KURTZ: And the question on everyone's lips was... MARK SHIELDS, CNN: Can anyone stop the Dean machine?

KURTZ: And lots of smart journalists were diagnosing the Vermont doctor as the inevitable Democratic nominee.

BRIT HUME, FOX NEWS: It begins to look as if it's almost impossible to see a way that he loses at the moment.

KURTZ: And eating Dean's dust before the Iowa caucuses was John Kerry, which prompted me to ask Slate's William Saletan this question.

(on camera): You wrote a piece this week about Kerry. Can this candidate be saved? Isn't it, shall we say, ridiculously early to be digging Kerry's grave.

WILLIAM SALETAN, SLATE MAGAZINE: Well, I don't think so, in the sense that Kerry hasn't shown anything.

KURTZ (voice-over): The day before the caucuses, I wondered if the press would turn on the also-rans.

(on camera): If Edwards or Kerry, for example, finishes a weak third or even fourth, is the press just going to declare them losers and are reporters going to stick microphones in their face every day and say, Senator, when are you going to drop out of the race?

(voice-over): I might have picked a better hypothetical example, since Kerry won the caucuses and Edwards finished second.

The real crunch time came this past week when it was time to predict the next president, as Margaret Carlson did on "CAPITAL GANG."

MARGARET CARLSON, CNN'S CAPITAL GANG: I have Kerry 274, Bush 264. And my switch from red to blue is Ohio.

AL HUNT, WALL STREET JOURNAL: I gave John Kerry 279 electoral votes.

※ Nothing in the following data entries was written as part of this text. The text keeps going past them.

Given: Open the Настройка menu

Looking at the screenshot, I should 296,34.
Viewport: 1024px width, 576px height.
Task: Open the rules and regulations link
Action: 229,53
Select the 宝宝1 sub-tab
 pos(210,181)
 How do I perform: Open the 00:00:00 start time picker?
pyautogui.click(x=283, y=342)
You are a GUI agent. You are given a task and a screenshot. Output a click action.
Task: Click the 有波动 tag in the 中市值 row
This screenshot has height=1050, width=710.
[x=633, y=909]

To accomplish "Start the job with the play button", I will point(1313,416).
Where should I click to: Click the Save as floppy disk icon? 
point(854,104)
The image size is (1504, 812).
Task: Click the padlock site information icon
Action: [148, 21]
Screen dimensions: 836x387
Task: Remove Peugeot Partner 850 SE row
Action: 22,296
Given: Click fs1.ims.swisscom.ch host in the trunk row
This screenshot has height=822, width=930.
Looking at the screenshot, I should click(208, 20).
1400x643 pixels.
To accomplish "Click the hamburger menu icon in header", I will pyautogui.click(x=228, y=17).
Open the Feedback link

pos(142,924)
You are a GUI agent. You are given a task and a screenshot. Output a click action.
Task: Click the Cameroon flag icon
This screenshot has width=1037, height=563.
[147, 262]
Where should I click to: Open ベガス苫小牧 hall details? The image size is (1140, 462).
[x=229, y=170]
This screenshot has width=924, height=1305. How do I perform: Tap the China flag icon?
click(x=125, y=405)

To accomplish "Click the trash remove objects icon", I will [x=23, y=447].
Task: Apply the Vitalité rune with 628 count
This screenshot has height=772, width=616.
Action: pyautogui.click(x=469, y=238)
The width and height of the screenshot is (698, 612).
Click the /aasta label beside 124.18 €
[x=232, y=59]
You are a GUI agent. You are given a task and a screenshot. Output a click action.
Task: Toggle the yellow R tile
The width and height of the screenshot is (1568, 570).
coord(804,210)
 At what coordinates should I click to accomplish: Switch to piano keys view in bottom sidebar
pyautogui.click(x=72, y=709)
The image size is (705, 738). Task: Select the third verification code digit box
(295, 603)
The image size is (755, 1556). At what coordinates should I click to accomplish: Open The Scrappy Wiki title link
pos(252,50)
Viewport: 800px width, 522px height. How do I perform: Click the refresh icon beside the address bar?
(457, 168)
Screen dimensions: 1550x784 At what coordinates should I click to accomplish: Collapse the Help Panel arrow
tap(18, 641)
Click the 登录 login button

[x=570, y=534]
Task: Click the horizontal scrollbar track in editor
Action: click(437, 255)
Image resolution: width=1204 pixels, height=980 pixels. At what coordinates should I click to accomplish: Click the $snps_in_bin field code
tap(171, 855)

He wins the popular vote by two points.

KURTZ: They had plenty of company.

ANDREA MITCHELL, MSNBC: There are some people suggesting it is going to be way off the charts, 122 million people or even higher. And if that's the case, Democrats and Republicans agree it is a John Kerry vote.

KURTZ: Turnout was 122 million, but Kerry lost anyway.

Also picking Kerry, "The New Republic's" Ryan Lizza, the Wonkette, Ana Marie Cox. Even conservative commentator Tucker Carlson.

ANDERSON COOPER, CNN ANCHOR: So you think John Kerry is going to win?

TUCKER CARLSON, CO-HOST, "CROSSFIRE": I just think he has a profound advantage, because of the intensity of his followers. DICK CHENEY, VICE PRESIDENT OF THE UNITED STATES: Ladies and gentlemen, I give you the president of the United States.

KURTZ: Ouch. But don't despair, prognosticators of America, there's always...

DICK MORRIS, FOX NEWS CONTRIBUTOR: Hillary is going to run for the president in 2008.

(END VIDEOTAPE)

KURTZ: 2008. It's starting already.

Just ahead, the blame game. Which candidate said the press should take the heat for his loss?

(COMMERCIAL BREAK)

KURTZ: Losing candidates usually make nice on election night, but not Alan Keyes. The Maryland Republican turned Illinois Senate candidate didn't congratulate Democrat Barack Obama, saying that would have been a false gesture. And he had another opponent in mind when he thanked his supporters.

(BEGIN VIDEO CLIP)

ALAN KEYES (R), FORMER ILLINOIS SENATE CANDIDATE: Working by the thousands against all the odds, against all the lies and fabrications of the media, against every word of discouragement, they moved forward.

(END VIDEO CLIP)

KURTZ: He's lost the race by 43 points.

That's it for RELIABLE SOURCES. "LATE EDITION" with Wolf Blitzer begins right now.